Very good advice, meanjoe. Consider unexpected repairs as an opportunity to explore the sights of a town you might have driven right by.

It’s only a serious problem if your vacation is tightly scripted, with tickets bought in advance and reservations that can’t be changed. For longer trips I try to add a couple of days for problems (bad weather, most commonly), and so I can spend additional time at places I found more interesting then expected.

I wish I’d had a few more days in Baltimore some years ago. Cool place, reminded me of Boston, anther fun city. Next time I’ll make the fuel pump fail in Baltimore. Nah, something a bit exotic and hard to find. Though from what I’ve read here, Hyundais tend to be straightforward to repair. Anything unusually hard to fix on a current Elantra GT?


#13

also check out a couple of rental agencies. i just check on hertz, and i can rent a minivan (non-airport) for about $500 bucks per week. it also included unlimited miles. not to say you will see this price, but maybe there are other rental companies that have unlimited miles.

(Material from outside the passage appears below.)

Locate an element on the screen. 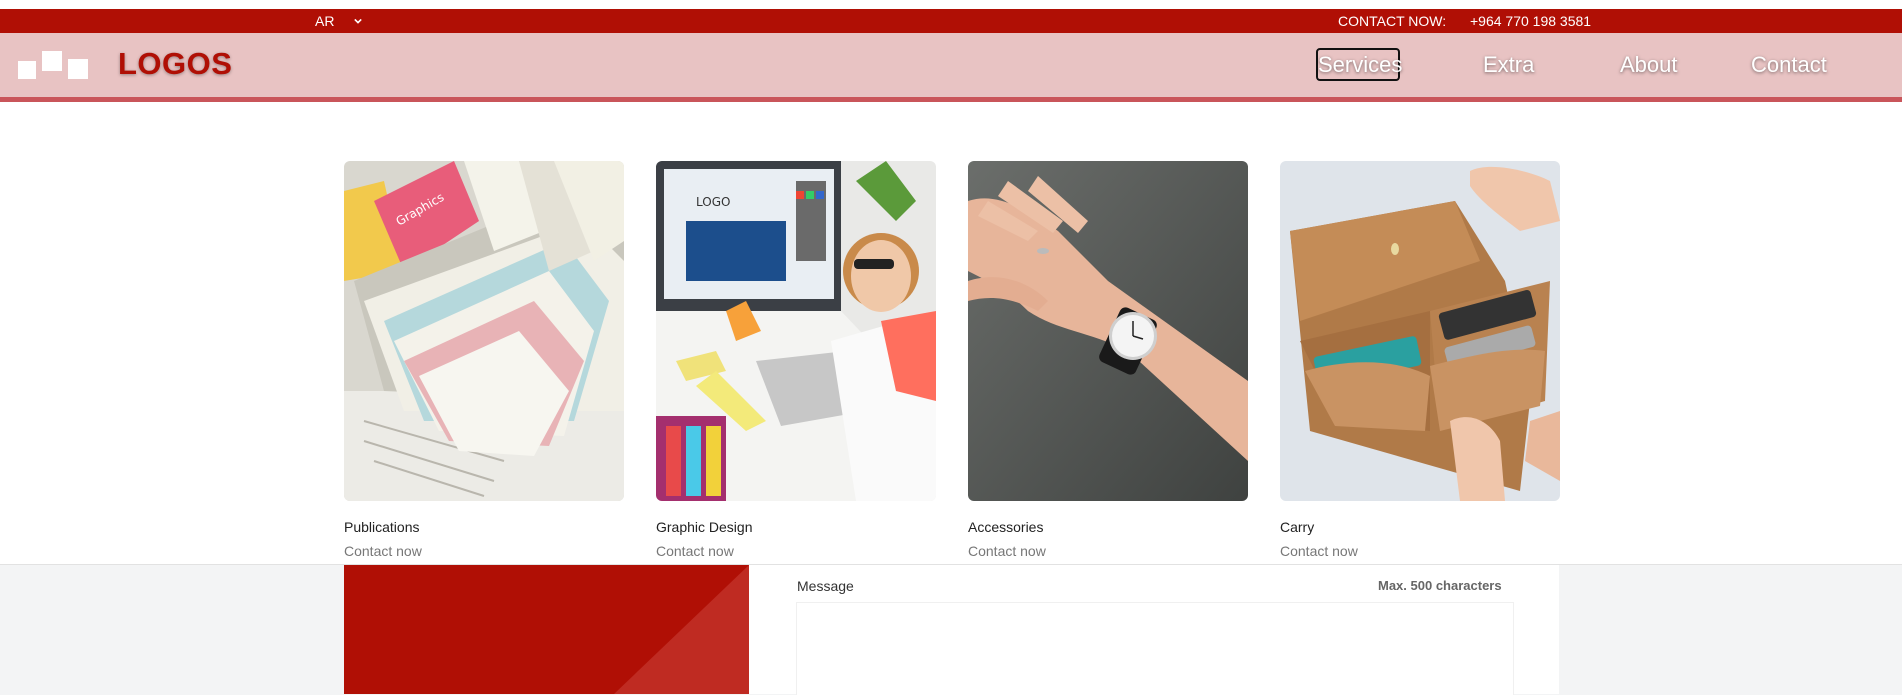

but if you want to save the most money, just use your personal car. it will handle it fine. and if it needs a repair along the way…meanjoe is right, embrace the adventure


#14

Just be careful about renting. Sometimes those unlimited miles only apply to a limited region. Friend found out the hard way - he rented in Denver drove to Corpus Christie, Texas. On the way back he got a ticket, rental company found out and charged him $0.50 per mile for the whole trip. Ouch!


#15

I recomend the Forester from mom. Why ? First, no one else is and second, it will be much more roomy, comfortable and safer then the Corolla. Mom wants you to be safe . I would take her up on it. But, I would also pay her to take it…not as much as renting, but something.


#16

Just because a mechanic says a car is ready doesn’t always mean it is. Some years ago, we were driving south on I-35 in OK. We pulled in that rest stop with the walking trail through trees, lower then the highway, and there was a woman standing around. Mature, but dressed very attractively. We talked to her, and she was going to Ft. Worth, and her old van died.

She said the family mechanic had looked at it and told her it was ready for the trip.

The radiator hose was cheese, and had blown, and the vehicle over-heated and stopped.

The belts were ready to shred as well.

We convinced her to let us give her a ride into Ft. Worth, because we did not think it was a good idea for her to be in an Interstate rest stop after dark.

We called her later. Her husband showed up later with coolant and a hose, but the next day the motor died forever.

You would think an okay from a mechanic would mean something, but this was pretty basic. Belts; hoses; and tires have traditionally been the most likely highway risks.


#17

Yup, when I was a kid (sixties) it was always a belt, hose, or tire that failed. With full-size spares the tire was no big deal unless your spare was too worn to get through the trip. The belts and hoses back then failed unpredictably. My dad was good about having it checked over, but the belt that failed looked OK. Hoses, too. And they weren’t that old. They last a lot longer now.


#18

Check with other rental companies. I rented from Hertz with unlimited miles. I did not tell them where I was going, just that I needed the car for a week.

I would take the offer of the Subaru. This is no slight on the Corolla’s reliability it is just that the Subaru will be more comfortable than the Corolla. I place comfort above all else when traveling.

If cash is your primary concern then by all means take the Corolla without hesitation. Remember that tire problems are the number one malady on road trips.


#19

"rattlegas The new (2014) Corollas are larger, more comfortable and have wider seats. I agree that earlier models like my 2007 are less comfrotable.


#20

@docnick I’m sorry if I missed the possibility of a 2014 car being used for the trip. My eyes are not as good as they once were.